The second one dips their toe into the world of musical theatre, the name Sondheim becomes inescapable, his repertoire immediately recognisable and fundamental to the genre. Alongside Company, he is responsible for the music behind Sweeney Todd, Follies and Into the Woods, as well as the lyrics of Gypsy and West Side Story, to name a few. To claim to have never stumbled across one of these would, frankly, be extremely impressive.

Highly acclaimed theatre practitioners across the West End and Broadway cite their experience either with Sondheim or with one of his productions as a seminal moment in their career. Jason Robert Brown, composer of The Last Five Years, has even stated that, “aspiring to work at that level is the most delightfully impossible task I could have ever set for myself. I hope I never get all the way there”.

Performer Michael Cerveris, who played the title role in Sweeney Todd, likewise praises his genius: “I never met Mozart or Shakespeare, but I’ve worked with Stephen Sondheim. That’s good enough for me.” It seems, then, commonplace to associate Sondheim with some of the greatest and most enduring artists of all time. But why? What about these works gives them the power to endure?

What has proved effective in Sondheim’s case, certainly, is his musicals’ susceptibility to endless permutations and interpretations, ensuring that they remain relevant and engaging to audiences and emerging creatives alike. The most recent gender-swapped West End production of Company is a clear example of this, where the original Bobby became Rosalie Craig’s female Bobbie. So successful was this directorial choice and so acclaimed the production, that it is now transferring to Broadway with Tony-award winner Katrina Lenk as the protagonist.

Tied to this, and central to ensuring his musicals’ longevity, is the timelessness of Sondheim’s core subject matter: the human condition. Company’s consideration of the fear, suffering and anxiety that comes with both love and loneliness, culminating in Bobby’s passionate conclusion that it is better to feel, and face the possibility of pain, than to feel nothing at all (‘Being Alive’), is one that will continue to connect with audiences for generations to come; really, for all time.

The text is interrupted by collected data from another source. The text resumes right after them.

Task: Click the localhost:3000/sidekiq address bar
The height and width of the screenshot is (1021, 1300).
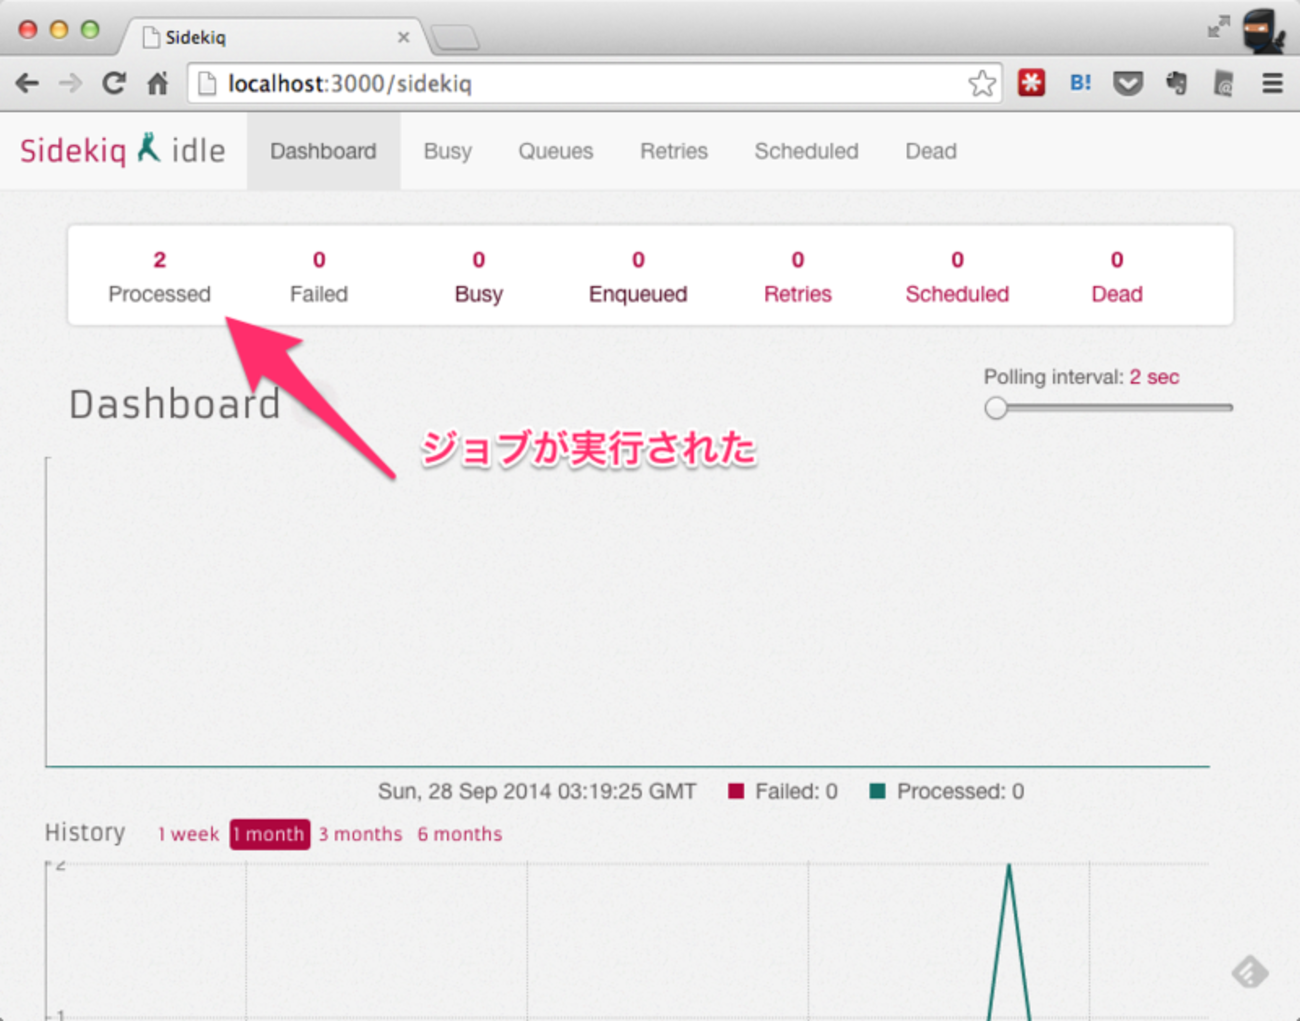Action: 580,84
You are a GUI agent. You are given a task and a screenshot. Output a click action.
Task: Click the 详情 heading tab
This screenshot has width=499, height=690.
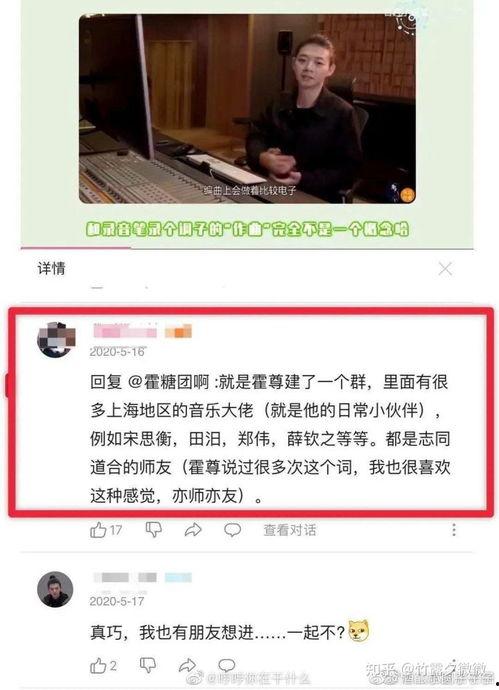[51, 268]
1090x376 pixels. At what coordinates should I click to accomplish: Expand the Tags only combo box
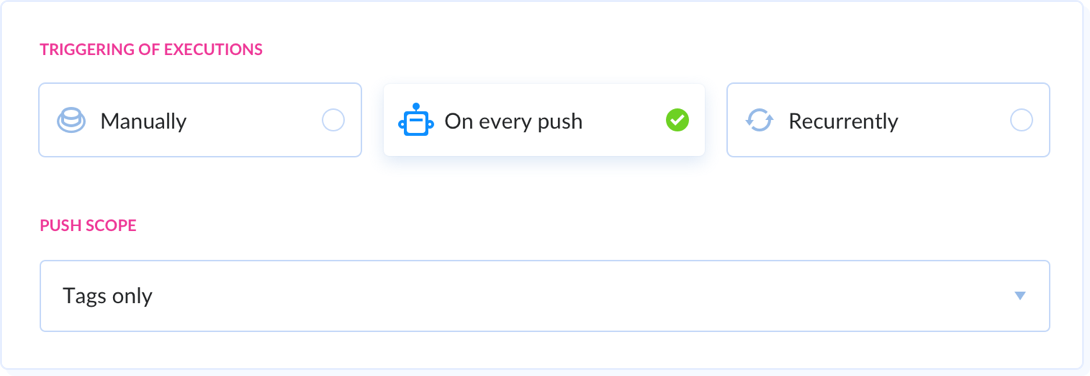click(x=544, y=296)
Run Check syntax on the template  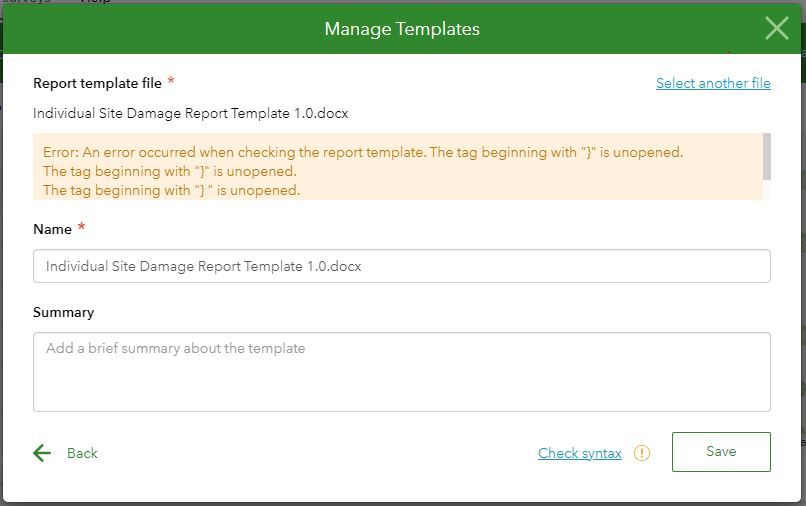[x=579, y=453]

This is why the respect and admiration Sondheim garners in the industry is so strong, and why countless school, university and professional theatre companies will continue to produce his work. Whether in the physical walls of Delfont Mackintosh’s recently renamed Sondheim Theatre, or simply in the tunes that will no doubt be stuck in all of our heads after DULOG’s production this week, Sondheim’s legacy is guaranteed to live on.